— Things to do —
A: Summarize the food forest article in two sentences.
B: Continue the food forest article from the point where the text stops.

— Page extract —
Segment Open

Glenmore resident shares tips to grow your own food forest

By mimicking the natural environment, gardeners can grow a large amount of fruit and vegetables in a small space.

While organic food fetches a high price for farmers, many Berea residents don’t realise they could be harvesting their own organic produce from their own gardens. In a four-part series, Glenmore resident, Deon Braun will share his tips for growing fresh produce at home. This week Braun shares his tips for converting a garden into a food forest.

“I would recommend growing what you love, especially if you can grow from plant cuttings,” he said.

“If I offered you an apple that was six months old or one that I just harvested, which one would you want to eat. Instead of going into a store and buying a few sprigs of something that has been wrapped in plastic and left in cold storage, why don’t you go into your garden and pick something that is absolutely fresh?”

By mimicking the natural environment, gardeners can grow a large amount of fruit and vegetables in a small space.

Also read:Durban NPO donates 120 food parcels to Umbilo families

Granadilla fruit is found in the fourth level of the food forest.

“Stand in one of our magnificent wild forests, and you’ll notice that plants occupy different heights or layers, and have very different forms. Mature forests can be divided into six layers. We can mimic this in a food forest to provide a range of nutritious food, consisting of edible and medicinal plants and fungi,” said Braun.

Above ground, there are four layers in a forest, each with its own set of plant species.

“The canopy trees are the most obvious when we look from a distance. In a food forest here in Durban, these could be moringa trees (providing edible leaves and seed pods), avocado, jackfruit, mango and litchi trees, breadfruit, or tropical nut trees like the Malabar chestnut. The second layer below them is the understorey tree layer. Here you could grow citrus, tree tomatoes, macadamia, pawpaw, banana, coffee, breadfruit, cassava, and Mexican tree spinach. Growing beneath them, or on the borders where there is ample sunshine, are herbaceous (non-woody) plants like herb plants. These include tomatoes, peppers, brinjals, and other nightshade family members. This also includes leaf crops such as spinach and kale, basil and other herbs, Plectranthus amboinicus, pineapples, and a large variety of others. In the fourth layer, and growing up onto the three vertical layers mentioned above are the creepers and vines. You can grow different species of granadilla, cucumber, climbing beans, yams (which produce tubers), black pepper, vanilla, and many more,” said Braun.

Segment Closed

— Provided material —
Segment Open

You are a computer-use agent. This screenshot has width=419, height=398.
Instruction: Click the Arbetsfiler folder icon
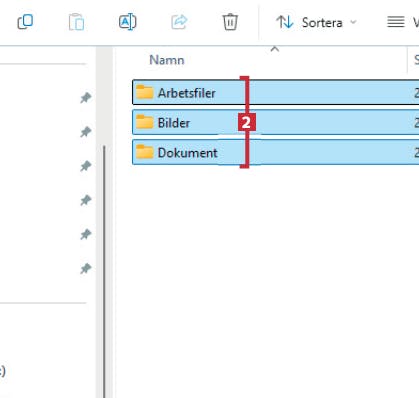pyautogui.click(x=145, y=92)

Segment Closed

— Your responses —
A: In a four-part series on growing fresh produce at home, Glenmore resident Deon Braun shares tips for converting a garden into a food forest, which mimics the natural environment so that gardeners can grow a large amount of fruit and vegetables in a small space. He explains that mature forests can be divided into six layers, and he lists Durban food plants for the four above-ground layers: canopy trees, understorey trees, herbaceous plants, and creepers and vines.

B:
A vibrant granadilla flower blooms in Braun’s garden.

Root plants

Below the ground, there are two more layers.

Also read: Welcome to Botanic Garden’s gaggle of geese

“Below these four layers are the ground covers. They keep the soil protected from the sun’s UV rays, help keep moisture in the ground, and prevent soil erosion during heavy rains. You can grow plants like sweet potato, chickweed, creeping foxglove (Asystasia gangetica). Finally, in the sixth layer there are plants like sweet potato and yams. Although their foliage may grow well clear of the ground and be seen in the upper layers, these are classified in the sixth layer, the root and tuber plants,” he said.

A Tamarillo plant growing in Braun’s garden.

Braun encouraged gardeners to select a few layers to incorporate into their garden.

“As you’ll see from the above, some trees may occupy two levels. It depends entirely on you, the astute gardener, to prune and plan your garden so that trees do not become too tall to access fruit or leaves. Keep recycling leaves and branches back into the soil, to nourish the fungi, bacteria, nematodes, and other micro-organisms that help maintain a healthy balance,” he said.